Baker chose Osman Digna's ground by accident. He had ferried his men from Suakin to Trinkitat and set off inland in a loose mass - the Egyptians were not trained to march in square. When Digna's fighters charged, every European officer who tried to rally the line was killed. Baker himself rode back to the beach camp with the survivors. The Mahdists - Beja fighters from the hills, Arab tribesmen from the coast, men Kipling would later call "Fuzzy-Wuzzy" with more admiration than he had any right to - took more than a thousand rifles and most of the ammunition. The Sinkat garrison, hearing the news, tried to walk out. They were cut down on the road. The Tokar garrison surrendered without a fight, along with the families inside the walls.
In Britain, the defeat at El Teb turned the political tide. Lord Wolseley's imperialist faction demanded regulars. Gladstone reluctantly agreed, and on 21 February a 4,500-strong column under Sir Gerald Graham - Royal Irish Fusiliers, York and Lancasters, Marines, and three battalions of the Egypt garrison - sailed for Suakin. They landed at Trinkitat and marched the same road Baker had. At a village near El Teb, Digna's fighters had dug trenches and fortified a hilltop. This time the British came in square, with naval guns and cavalry. Captain Arthur Wilson of the Naval Brigade, stepping in for a mortally wounded lieutenant, fought hand-to-hand with Mahdist swordsmen to protect a gun detachment and earned the Victoria Cross. Quartermaster Sergeant William Marshall of the 19th Hussars won another for carrying his wounded colonel out under fire.
By day's end on 29 February, roughly 2,000 Mahdist fighters were estimated dead, though only 825 bodies were counted on the field. British casualties were light. The dead at El Teb on the first day - Baker's Egyptian gendarmes, nearly three thousand of them, abandoned in their panic - were still out there; a party of the 42nd Regiment was sent from Graham's column specifically to bury the Europeans, while the rest were left to the sand. The 700 survivors of the Tokar garrison were escorted to Trinkitat. Sinkat's dead were never recovered. Osman Digna, wounded but free, withdrew into the hills. He would keep fighting the British for another fourteen years.
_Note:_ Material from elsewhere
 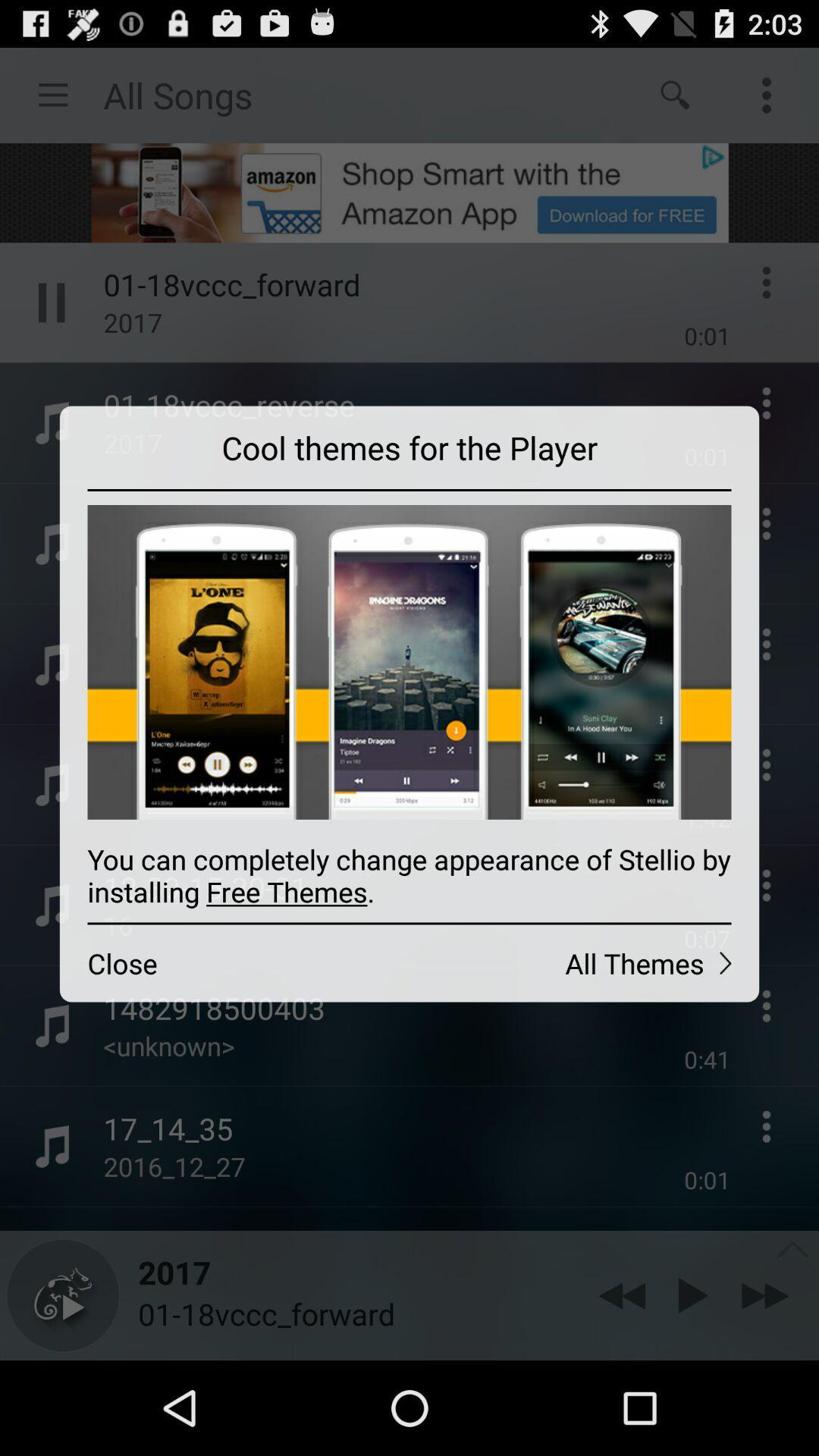 I want to click on the close item, so click(x=234, y=962).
El Teb was not a famous battle. Isandlwana happened five years before, Rorke's Drift too; Omdurman and Kitchener's reconquest were still fourteen years away. But the two days at El Teb compressed the entire story of the Sudan war into a single landscape: a hinterland people fighting for their faith and their sovereignty; an empire hauled in by its own logic of canal-and-coaling-station; Egyptian conscripts dying for a war that was not theirs; British soldiers winning hard fights for reasons that, in retrospect, are difficult to explain. Winston Churchill, twenty-three years old, would ride with Kitchener at Omdurman in 1898 - a campaign whose first chapter was written on the scrub beach near Tokar in February 1884.
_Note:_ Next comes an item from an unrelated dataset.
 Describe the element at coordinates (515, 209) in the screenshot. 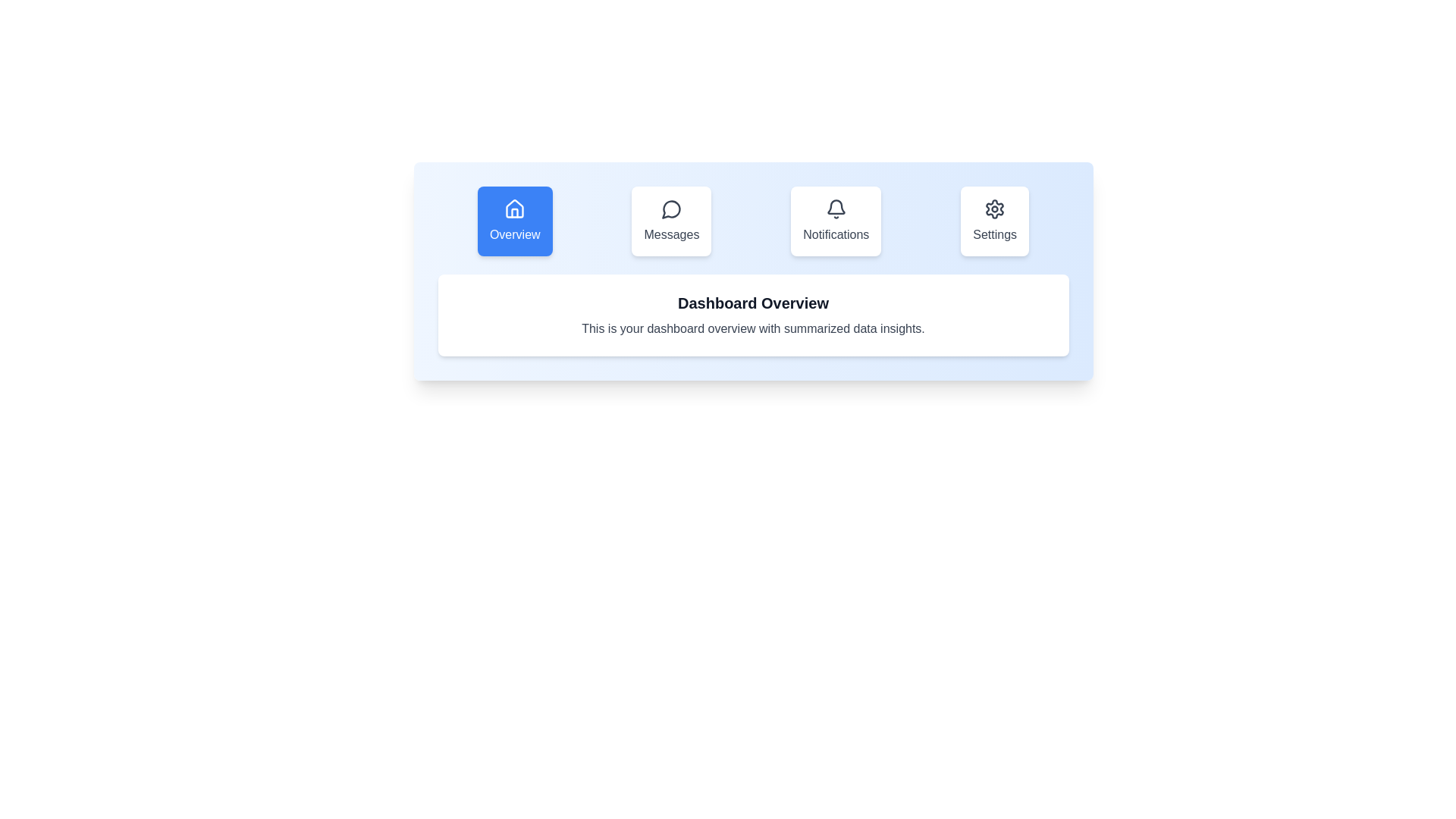

I see `the house icon representing the dashboard section located within the 'Overview' button at the top left corner of the main button row` at that location.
Battlefield coordinates approximately 18.61°N, 37.69°E, on the Sudanese Red Sea coast roughly 45 nautical miles south of Suakin and 30 nautical miles east of Tokar. Nearest current airfield: Port Sudan New International (HSPN). Terrain: coastal scrub rising to low hills of the Red Sea Hills. Best viewing FL150-FL250 in morning light; afternoon haze typical.